Now, I know that there are some who relish in this prophecy; who see in Hosea’s prophecy a justification for their own pronouncement of judgment and vindication of their vision for the future of this country. But their vision runs counter to the vision offered in the Lord’s Prayer, of a community open to all. When we say “grant us” and “free us”, we are not speaking individually but as a community.
But the loss should not be seen as a permanent one because God has rejected His Children. The promise made to Abraham still remains in effect, provided that we respond. In Christ, we are reminded that there is a covenant between God and us. If we are to find our way in this world, we will find it through Christ. As I read Paul’s words to the Colossians, I am reminded that we are responsible for our own faith. We cannot nor should we expect others to tell us what to do or where to go.

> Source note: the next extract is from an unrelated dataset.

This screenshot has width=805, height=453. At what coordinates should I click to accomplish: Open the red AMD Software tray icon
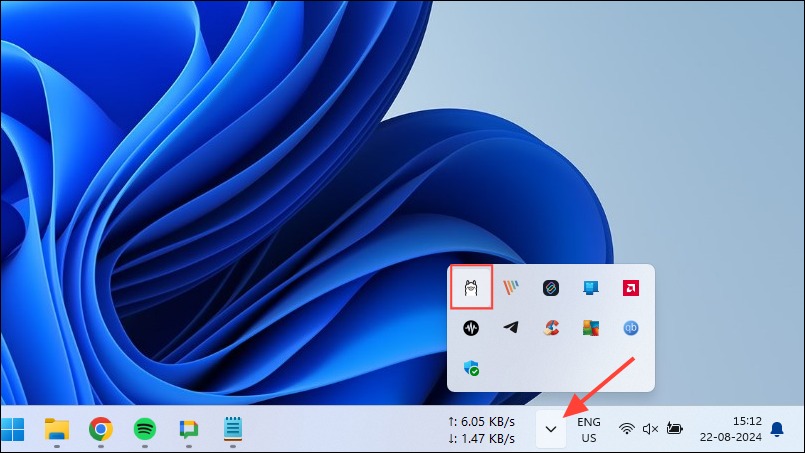click(631, 288)
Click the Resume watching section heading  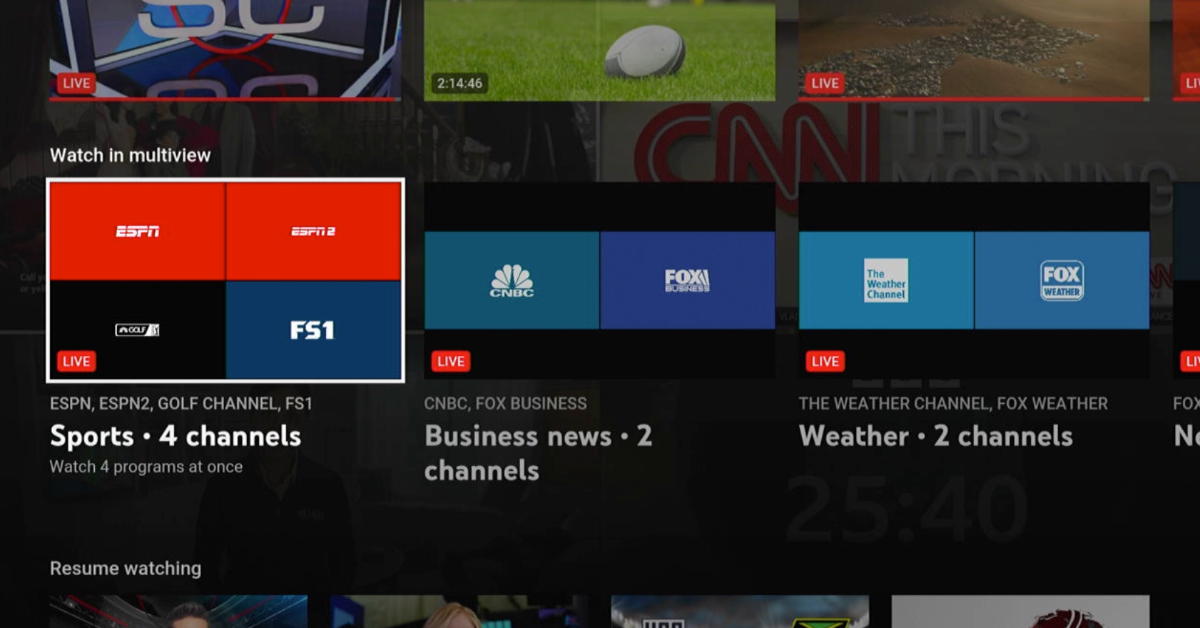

Now, there is a fine line between living in a community where one presumes leadership means control and direction and one in which we work together. We live in a world where too many people want the former when what is needed is the latter. The former leads us to a life without direction, without meaning, and down a path to nowhere. It is a life without Christ and one in which, as Paul wrote, one in which we are dead.
But in Christ, we find a new life. And in this new life, we begin anew, to build a new community, a community in which people can find their direction, their purpose, and their life. It is not an easy task, to be sure, but one in which we are called upon to begin today with our acceptance of Christ and the empowerment of the Holy Spirit.